_Problem to work on_: Your answer must hold only the lines below from the line containing "The width and" through the line containing "Click the red nsv5512858 marker", each reproduced exactly.

_Information_:
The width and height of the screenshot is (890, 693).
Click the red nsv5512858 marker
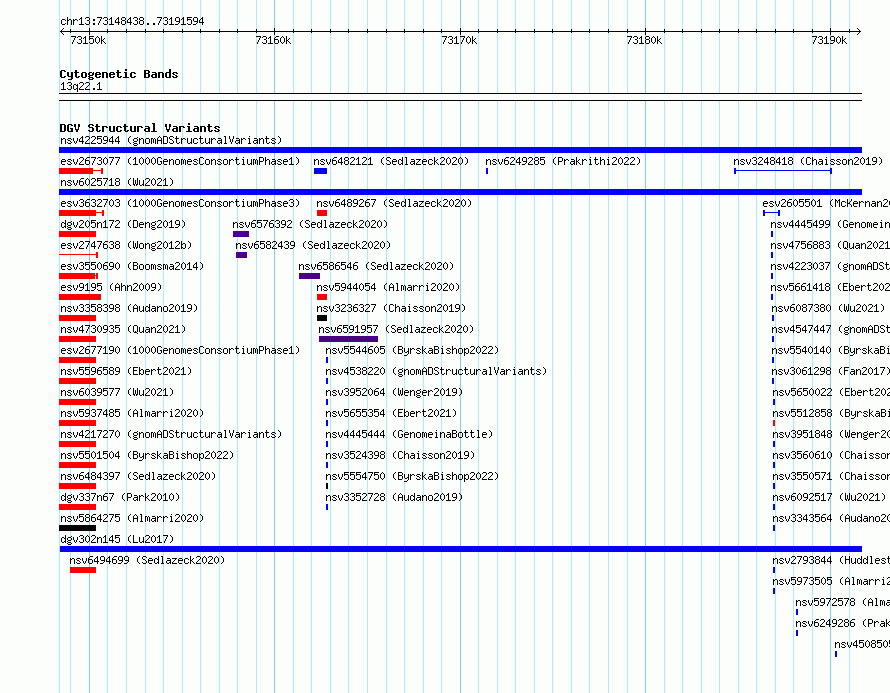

==

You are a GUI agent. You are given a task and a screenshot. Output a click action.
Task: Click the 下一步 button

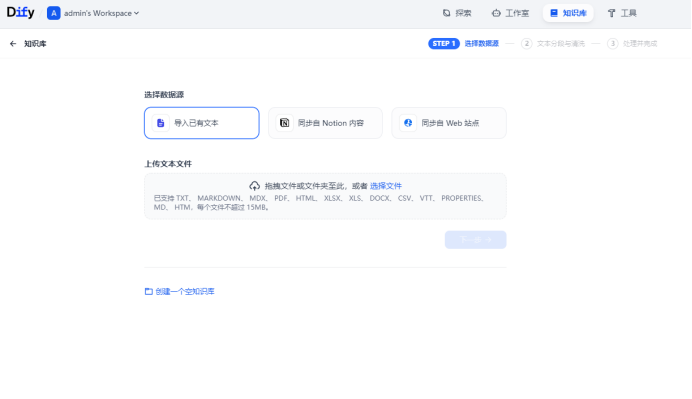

==

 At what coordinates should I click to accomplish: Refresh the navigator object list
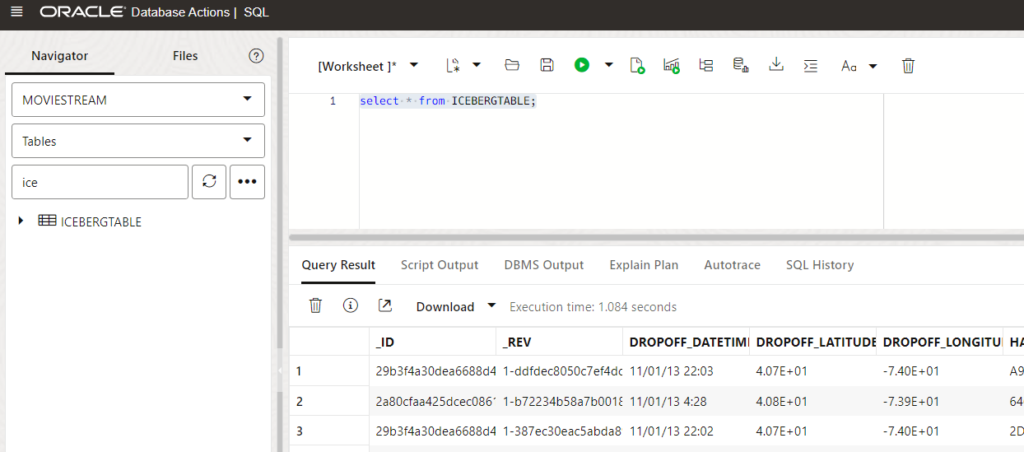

_Response to the exercise_:
The width and height of the screenshot is (890, 693).
Click the red nsv5512858 marker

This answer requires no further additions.